DATA SUPPLIED
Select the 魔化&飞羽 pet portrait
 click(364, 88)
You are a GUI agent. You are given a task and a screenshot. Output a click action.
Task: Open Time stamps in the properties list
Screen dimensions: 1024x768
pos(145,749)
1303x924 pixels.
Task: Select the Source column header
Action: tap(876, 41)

GIVEN TASK
Rewrite the lines above, changing "properties list" to "attributes panel" and leaving everything else as it is.

TASK RESULT
Select the 魔化&飞羽 pet portrait
 click(364, 88)
You are a GUI agent. You are given a task and a screenshot. Output a click action.
Task: Open Time stamps in the attributes panel
Screen dimensions: 1024x768
pos(145,749)
1303x924 pixels.
Task: Select the Source column header
Action: tap(876, 41)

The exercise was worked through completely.